Corps suspends mining permits
Federal regulators have suspended four mountaintop removal mining permits, saying they need to further study a lawsuit that alleges the permits are illegal.
Lawyers for the federal Army Corps of Engineers announced the action Thursday during a telephone hearing held by U.S. District Judge Robert C. Chambers in Huntington, lawyers in the case said.
All four permits are for new or expanded mines proposed by Richmond, Va.-based Massey Energy.
A trial in the lawsuit, which raises broad issues about mountaintop removal, had been scheduled to start on June 20.
The corps’ surprise permit suspensions block further operations at the mines, and call into question plans for other large surface mines to expand.
“We are very glad to see that destructive mining practices at these mines will stop at least for now,” said Vivian Stockman, a spokeswoman for the Ohio Valley Environmental Coalition, one of the groups that brought the suit.
“But it is unfortunate to see that a flawed process that the corps has used to approve these mines has shown to be so ineffective,” Stockman said. “By allowing mining at the wrong sites and violating the law, jobs could be lost and economies could be hurt by the blatant disregard of the U.S. Army Corps of Engineers.”
Corps officials could not be reached for comment Thursday evening. Massey Energy has a corporate policy to not respond to questions from The Charleston Gazette.
In mountaintop removal, coal companies use explosives to blast apart entire hilltops to uncover valuable, low-sulfur coal reserves.
Huge shovels and trucks move in to haul away the coal. Leftover rock and dirt — the stuff that used to be the mountain — is shoved into nearby valleys, burying streams.

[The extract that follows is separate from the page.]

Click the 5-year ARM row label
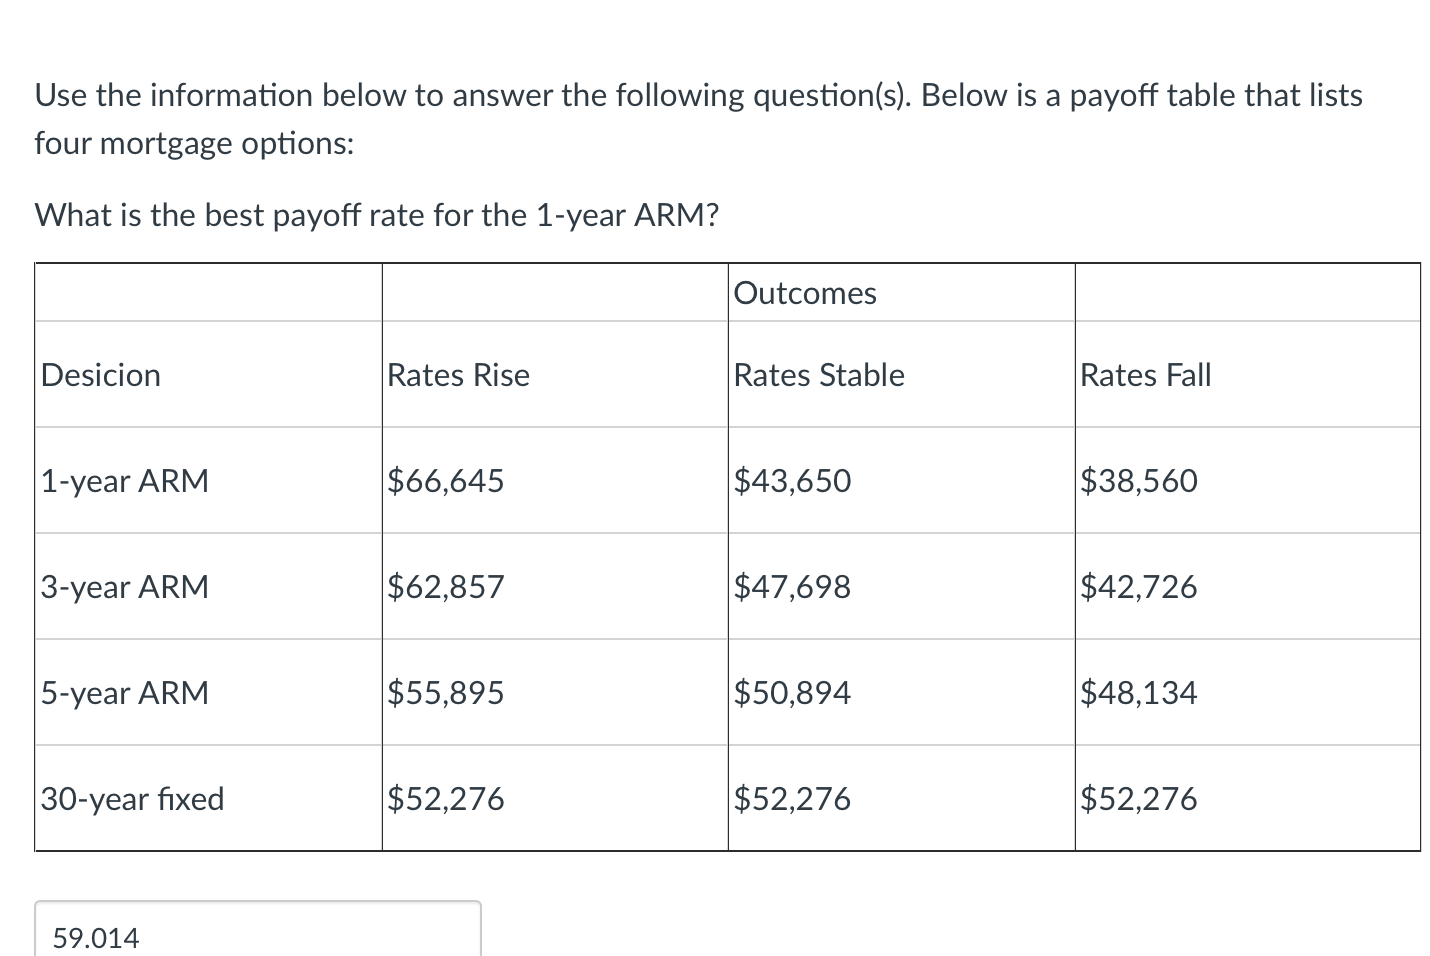The image size is (1430, 956). click(124, 692)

Since 1999, two different federal judges in West Virginia have issued rulings to curb or more strictly regulate mountaintop removal. Both have been overruled by the 4th U.S. Circuit Court of Appeals in Richmond.
In February, two West Virginia judges who sit on the 4th Circuit, Robert B. King and M. Blane Michael, issued a dissent that lamented mining damage to “the oldest mountain chain in the world” and “one of the nation’s richest, most diverse and most delicate ecosystems.”
Now, two cases over mountaintop removal are again being heard in U.S. District Court in Southern West Virginia.
In one case that is back before U.S. District Judge Joseph R. Goodwin, environmental groups want to block the corps from approving new mining operations through a streamlined permitting process.
In the other, citizen groups want Chambers to force the corps to do more detailed studies before it approves new mines through the agency’s more traditional Clean Water Act permit review.
Previously, the suit specifically targeted the Massey Republic Mine near Cabin Creek, along with the company’s Black Castle and Camp Branch mines, both in Logan County.
Thursday’s hearing was scheduled when environmental group lawyers sought a new court order to temporarily block another Massey mine, proposed by the company’s Laxare Inc. subsidiary.
At the hearing, corps lawyer Ruth Ann Storey announced that the agency was suspending all four challenged permits, said Joe Lovett, a lawyer for the environmental groups.
Lovett said the corps is expected to send suspension letters to the companies on Monday. He said that Storey said the actions were being taken “to consider issues raised in the complaint.”
In the trial scheduled for later this month, environmental groups planned to offer a broad range of new expert testimony about mountaintop removal’s effects on forests and streams.
Chambers has scheduled a status conference for Wednesday to discuss how the case should proceed.